Using the listing below, return each line exactly as it reads.

┌─ Source data

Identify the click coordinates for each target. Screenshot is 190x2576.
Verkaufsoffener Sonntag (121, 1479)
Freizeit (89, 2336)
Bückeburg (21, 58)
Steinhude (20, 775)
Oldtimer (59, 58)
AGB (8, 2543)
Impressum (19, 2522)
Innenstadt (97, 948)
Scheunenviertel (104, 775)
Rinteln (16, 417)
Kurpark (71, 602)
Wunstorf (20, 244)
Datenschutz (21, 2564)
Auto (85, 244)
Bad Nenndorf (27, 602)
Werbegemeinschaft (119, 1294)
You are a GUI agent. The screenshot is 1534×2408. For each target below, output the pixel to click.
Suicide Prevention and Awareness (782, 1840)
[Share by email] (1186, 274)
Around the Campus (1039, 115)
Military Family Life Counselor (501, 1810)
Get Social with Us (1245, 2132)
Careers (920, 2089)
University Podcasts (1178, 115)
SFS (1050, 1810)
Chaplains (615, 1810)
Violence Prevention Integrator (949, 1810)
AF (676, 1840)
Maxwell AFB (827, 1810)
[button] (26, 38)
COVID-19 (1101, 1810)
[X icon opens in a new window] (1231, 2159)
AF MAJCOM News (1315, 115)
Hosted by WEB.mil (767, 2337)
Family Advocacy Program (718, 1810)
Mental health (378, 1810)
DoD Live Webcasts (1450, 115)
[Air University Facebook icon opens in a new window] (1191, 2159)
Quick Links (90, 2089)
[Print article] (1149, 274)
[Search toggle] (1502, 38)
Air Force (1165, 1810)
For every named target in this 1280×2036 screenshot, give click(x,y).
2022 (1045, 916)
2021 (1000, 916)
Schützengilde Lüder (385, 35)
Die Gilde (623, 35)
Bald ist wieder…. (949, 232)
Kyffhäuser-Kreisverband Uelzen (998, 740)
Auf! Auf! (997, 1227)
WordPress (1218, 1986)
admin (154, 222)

└─

- **Answer below**:
Identify the click coordinates for each target. Screenshot is 190x2576.
Verkaufsoffener Sonntag (121, 1479)
Freizeit (89, 2336)
Bückeburg (21, 58)
Steinhude (20, 775)
Oldtimer (59, 58)
AGB (8, 2543)
Impressum (19, 2522)
Innenstadt (97, 948)
Scheunenviertel (104, 775)
Rinteln (16, 417)
Kurpark (71, 602)
Wunstorf (20, 244)
Datenschutz (21, 2564)
Auto (85, 244)
Bad Nenndorf (27, 602)
Werbegemeinschaft (119, 1294)
You are a GUI agent. The screenshot is 1534×2408. For each target below, output the pixel to click.
Suicide Prevention and Awareness (782, 1840)
[Share by email] (1186, 274)
Around the Campus (1039, 115)
Military Family Life Counselor (501, 1810)
Get Social with Us (1245, 2132)
Careers (920, 2089)
University Podcasts (1178, 115)
SFS (1050, 1810)
Chaplains (615, 1810)
Violence Prevention Integrator (949, 1810)
AF (676, 1840)
Maxwell AFB (827, 1810)
[button] (26, 38)
COVID-19 (1101, 1810)
[X icon opens in a new window] (1231, 2159)
AF MAJCOM News (1315, 115)
Hosted by WEB.mil (767, 2337)
Family Advocacy Program (718, 1810)
Mental health (378, 1810)
DoD Live Webcasts (1450, 115)
[Air University Facebook icon opens in a new window] (1191, 2159)
Quick Links (90, 2089)
[Print article] (1149, 274)
[Search toggle] (1502, 38)
Air Force (1165, 1810)
For every named target in this 1280×2036 screenshot, give click(x,y).
2022 (1045, 916)
2021 (1000, 916)
Schützengilde Lüder (385, 35)
Die Gilde (623, 35)
Bald ist wieder…. (949, 232)
Kyffhäuser-Kreisverband Uelzen (998, 740)
Auf! Auf! (997, 1227)
WordPress (1218, 1986)
admin (154, 222)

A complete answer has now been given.